The ‘Dumpster’ Lunch

Author: Molly Petrilla       

Food waste is an increasingly important topic throughout meetings industry. Now imagine how big it must be for WasteExpo, the largest show in the United States for the waste-management, recycling, and organics industry. “Because we’re about waste and recycling,” said Mark Hickey, vice president of Waste360, which produces WasteExpo, “there’s a whole movement here looking at how food waste can be more productively managed in terms of recovery for consumption and also not being taken to landfills.”

Waste Expo

MCCNO’s Centerplate chefs took WasteExpo’s emphasis — reduce, reuse, repurpose — to heart and into their kitchen.

At WasteExpo 2017, held at the New Orleans Ernest N. Morial Convention Center (MCCNO) on May 8–11, everyone who entered the exhibit hall passed by a large, clean dumpster with wooden benches inside. That’s not necessarily out of place at a show like WasteExpo, but anyone coming through around noon on May 10 saw something odder: a group of 14 people sitting inside the dumpster, eating a “zero-waste” lunch.

Hickey says the idea grew from two seeds: a Waste360 article about the “Salvage Supperclub” in San Francisco, and the expo’s own Food Recovery Forum, which returned for its second time this year. WasteExpo planners first contacted Centerplate, MCCNO’s caterer, to see if they’d be willing to cook up a no-waste lunch — made entirely from food that either was left over from other meals or typically would be thrown away during the cooking process. Executive Chef Brandon Felder remembers being “kind of taken aback” by the request at first, but after brainstorming with his sous chefs, the ideas started to flow and the challenge seemed more fun than daunting.

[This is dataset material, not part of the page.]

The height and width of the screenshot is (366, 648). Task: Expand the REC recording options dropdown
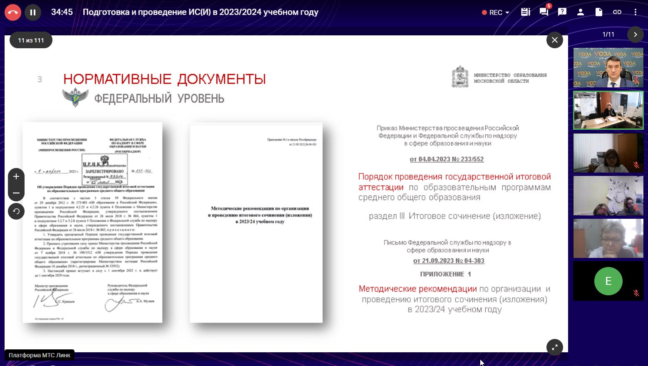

The three-course lunch started off with a beet salad, which included a beet puree made from the root vegetable’s often-scrapped tops. Felder and his team also rescued pecan dust — tiny bits that are usually tossed — and used it as a salad topper. For a dressing, they grabbed champagne leftover from earlier that day and made apple-cider vinegar with leftover cider from the bar. The greens themselves were an over- order from a previous event.

In his barbecue-shrimp entrée, Felder roasted shrimp shells, made a stock with them that went into his barbecue sauce, and even ground up some shells to put in a spice rub. On the side, he used excess grits from breakfast and mixed them with cauliflower scraps. The repurposing continued at dessert, which used leftover French bread and overripe bananas for a Bananas Foster bread pudding. Its sauce included leftover rum from the alcohol service at a previous event.

Waste Expo

Waste Expo 2017 at the Ernest N. Morial convention center in New Orleans.

“I didn’t order anything for that lunch,” Felder said. “All the food was in-house and something we were going to discard or compost or send to a shelter. That week, I saved it all.”

In describing the special luncheon, Hickey emphasizes the word visible. That was WasteExpo’s main goal: to bring everyone’s attention to food waste and possible solutions. It’s why he made sure there were signs near the dumpster, explaining what was happening. “The idea is to get the light bulb to go on,” Hickey said. “And it’ll take a while. These are initial efforts to make people think differently about food and how it’s consumed or what you do if it’s not consumed.”

It also tasted good. The lunch guests — who included a leader from the U.S. Environmental Protection Agency, a food-bank CEO, and a U.S. Department of Agriculture director — were “blown away by how much flavor we could pack into it,” Felder said, “and the story behind each course.”

Hickey plans to repeat the lunch at WasteExpo 2018, which will be held at the Las Vegas Convention Center next April. The guest list will stay small — he wants to keep it contained to a dumpster again — but he’s thinking about having companies sponsor individual diners and then donating that money to charity. “We made it real,” Hickey said of the lunch’s impact. “This wasn’t just people talking about stuff in an educational session. It was a real event with real food, and people were very enthusiastic about it.”

The Food Recovery Forum

After a successful debut at WasteExpo 2016, the Food Recovery Forum returned for a second time this year. The forum included 15 educational sessions and a keynote with speakers from the U.S. Department of Agriculture and the Environmental Protection Agency — along with a workshop on “How to Start a Food-Diversion Program and Make It Sustainable.” According to WasteExpo’s Mark Hickey, the forum focuses on two big questions: How do you get food to people who need it rather than wasting it, and how do you keep organic waste out of landfills?